The Becoming of Things
3: Chinese Room
"We should get out and explore," Dahlia commented as her hand flipped a coin up and down a few days of no commentary other than my slow extension of senses. For those interested in the experience of the feminine orgasm, please turn elsewhere, for Dahlia had firmly set me out. "For the sake of the narrative, if anything else."
"Aren't we experimenting already?" I pointed out as the coin made a back-flip on our palm. "This is a handy trick. And you wanted to keep a low profile first."
"Given that I don't exactly trust you, this is the exact thing we should have avoided," Dahlia commented, as the coin returned from our palm to the edge of our fingers, as her other hand scribbled out a bar of notes.
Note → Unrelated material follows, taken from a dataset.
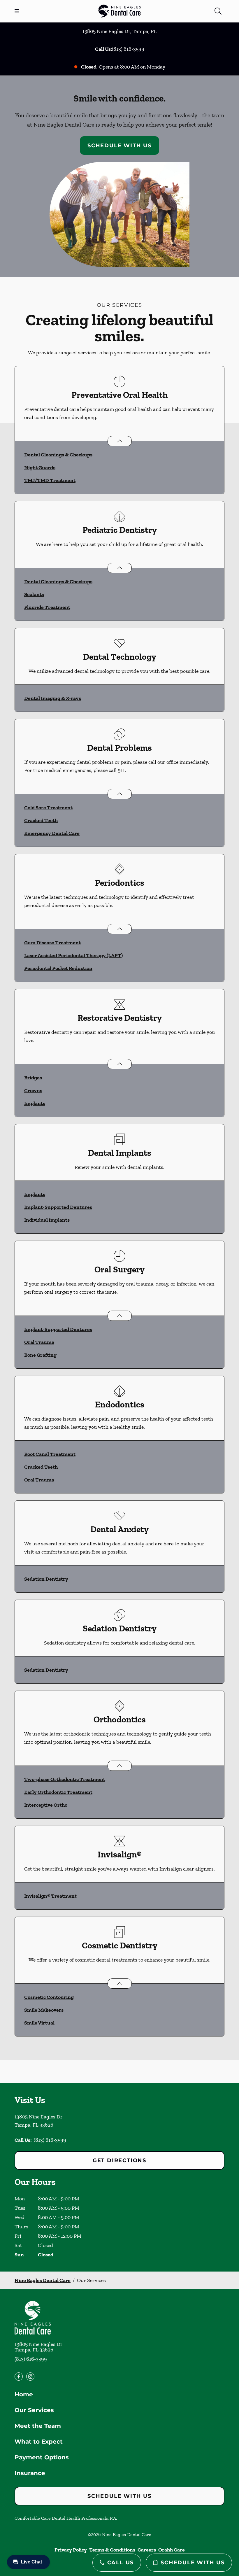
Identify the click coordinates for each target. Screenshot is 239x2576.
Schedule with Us (119, 145)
Since it was our left hand, essentially the body was playing a duet.
"One would think," Dahlia's voice issued out from our shared mouth, "that motor control would come to the right side of the body first."
"Yes," I rebutted with her voice, "well, it's a bot like that Crowley fellow."
"You've been going on about Crowley since you read the book," Dahlia sighed. "Be careful with my body. It's ridiculously fragile compared to anything else you have, even if alien nanites are currently bleeding through my bloodstream to fix it."
"Anything I have is currently yours," I answered, flipping the coin straight up and letting it fall onto the table. "Let's rehash what we know, and what we have to do."
"We know that your people are working together with the US government to take down Decepticons," Dahlia dutifully ticked off. "We also know that they're covert ops, if the faulty gas-line excuse is anything to go by. Personally, I'd just post blurry pictures on the Internet and be done with it. What it does mean, however, is that they have a means of tracking Decepticons, and by extension Cybertronians. We have possible location spots for Decepticon lairs. Are you sure we don't have any human contacts?"
"Last I checked, the human male was under eighteen," I replied. "And the other female has a juvenile record."
"Yes, the infamous Sam Witwicky and Mikaela Banes," Dahlia used our eyes to consider the frankly illegal dossier we stole from the local war ministry. Oh wait, defence department. Mispronouncing the name five times had garnered some grudge for it. She had complained that only robots and similar organisms could pronounce the name correctly on the first try. "Not a good idea, involving minors in this. Right, so what can we do?"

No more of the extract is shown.